It’s the end of another year. We’ve lost a number of notable and well-known folks, for good or not-so-good, in all walks of life in 2009. Sometimes, it’s those pieces I wrote back-when, at a time when history had not yet played out for some, that tend to foretell a bit of the future.

 

But then, that’s what happens when any of us get so embroiled in our own importance, when we believe our own press so deeply we can’t see the cliff we’re about to step off of and fly beyond with increasing speed—into a not-so-pretty story, a story that will without question follow us into our forever. No matter what else we may do in our lives, how many people we might benefit or what sort of good we might add to our legacy … that one blunder will certainly stand out brighter and bolder than any other moment in our life.

 

This is what happened to Ted Kennedy in the form of what became infamous as the “Chappaquiddick incident.” It is also a similar sort of thing behind the Bush White House requiring ethics training for all staff members at that time. Both sides—Democrats and Republicans—have long since moved into a cycle where they believe their good press, while attempting to downplay the negatives of their oh-so-human lives.

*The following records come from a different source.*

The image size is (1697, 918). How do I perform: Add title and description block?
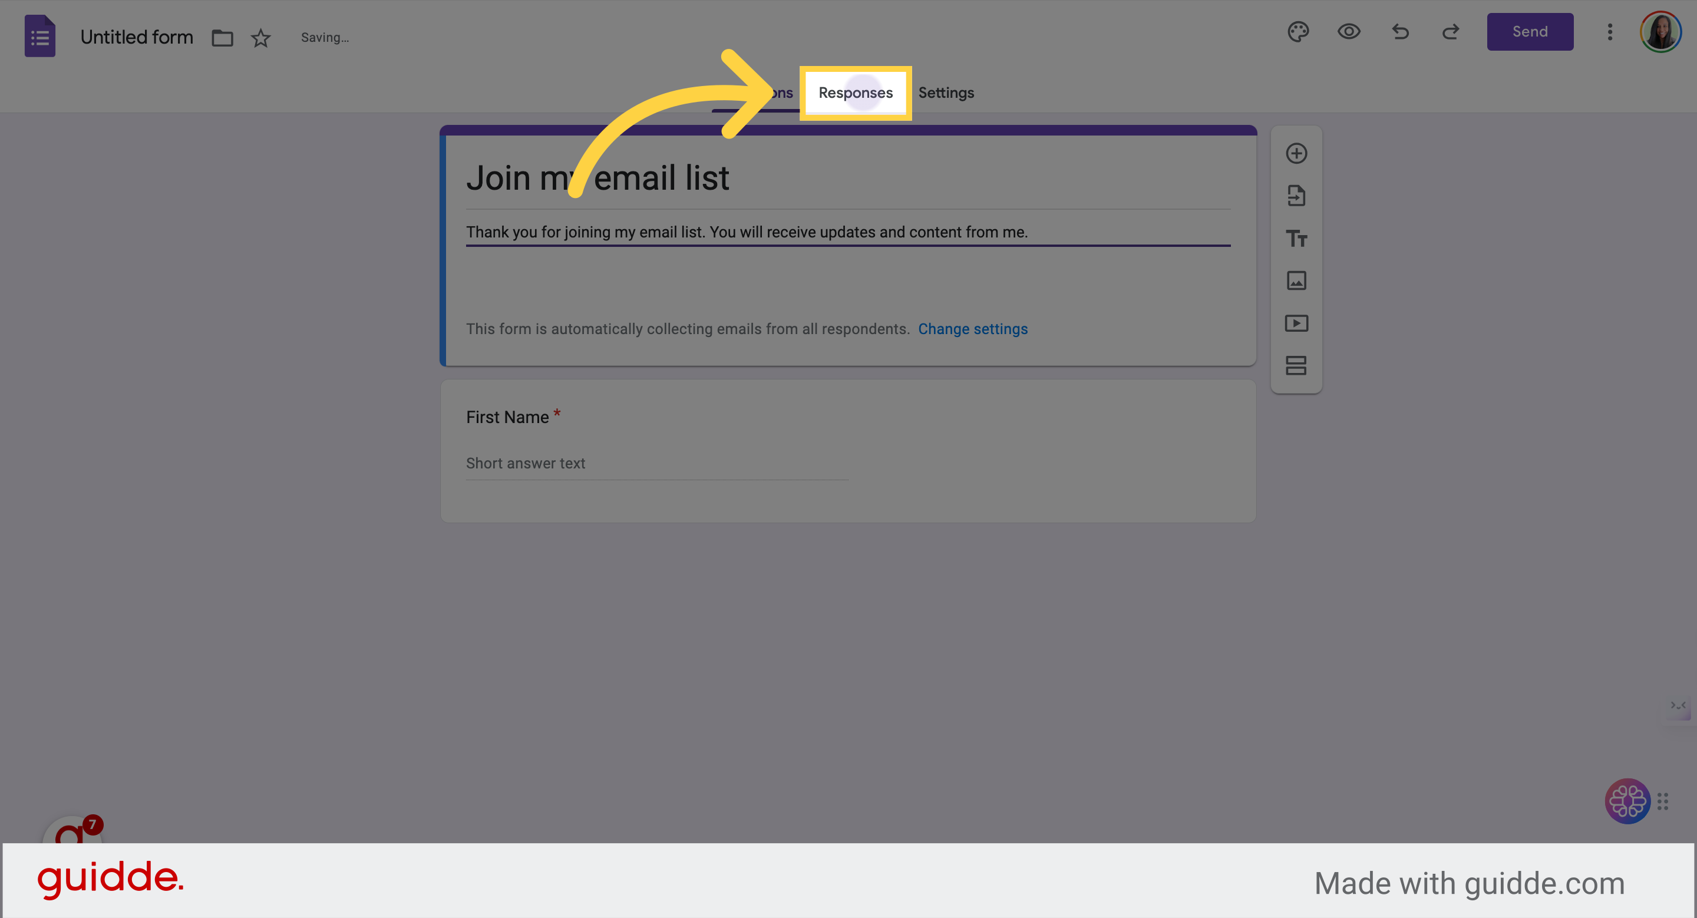1296,238
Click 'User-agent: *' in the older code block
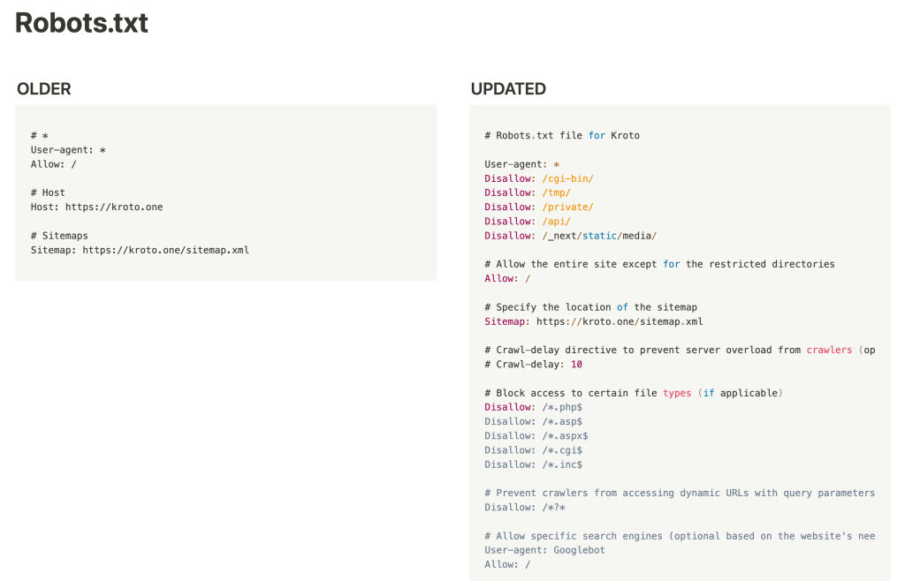This screenshot has height=581, width=905. coord(68,150)
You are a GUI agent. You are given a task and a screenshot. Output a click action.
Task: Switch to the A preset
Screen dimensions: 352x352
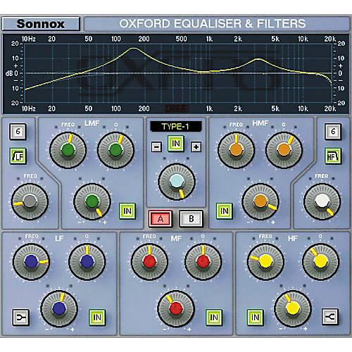click(161, 219)
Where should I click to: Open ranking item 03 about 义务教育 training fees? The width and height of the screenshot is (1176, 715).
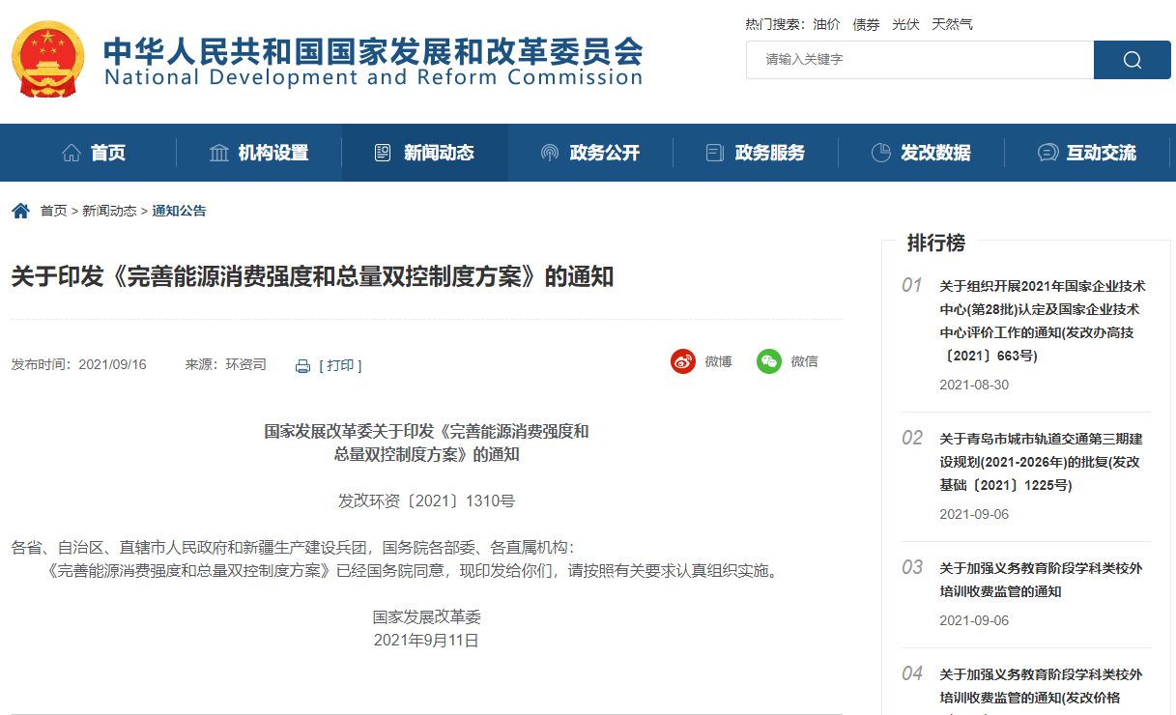1041,580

Each in their individual circumstances has jumped on that “Me” bandwagon, loudly singing their own praises while throwing a heavy blanket atop their less-than-shining moments. Some have caused grief only to themselves, while some carried others along with them to suffer the consequences as much if not more than they ever did.

 

The public is like that big ol’ elephant. The public never forgets. So while our politicians might want us to only remember the good they have done, and the good they want us to think they have done, it is they who should never forget that we will also remember their darkest moments—even if we’d rather forget, also.

 

Hmmmm…. Most of the folks involved in this scenario are dead now, but maybe it would be neat to see Saddam and Kennedy and those naughty Bush folks slurping lollipops together, reading their Bibles or Korans or … or whatever … or even just a darn good comic book, with Tim Russert—bless his apparently ethical soul—mediating the lively discussion. Chances are the topic that Sunday would center around the high life they all had lived. Russert’s questions would be on target and at times, even a bit merciless.

 

It’d be worth a good film script, if nothing else.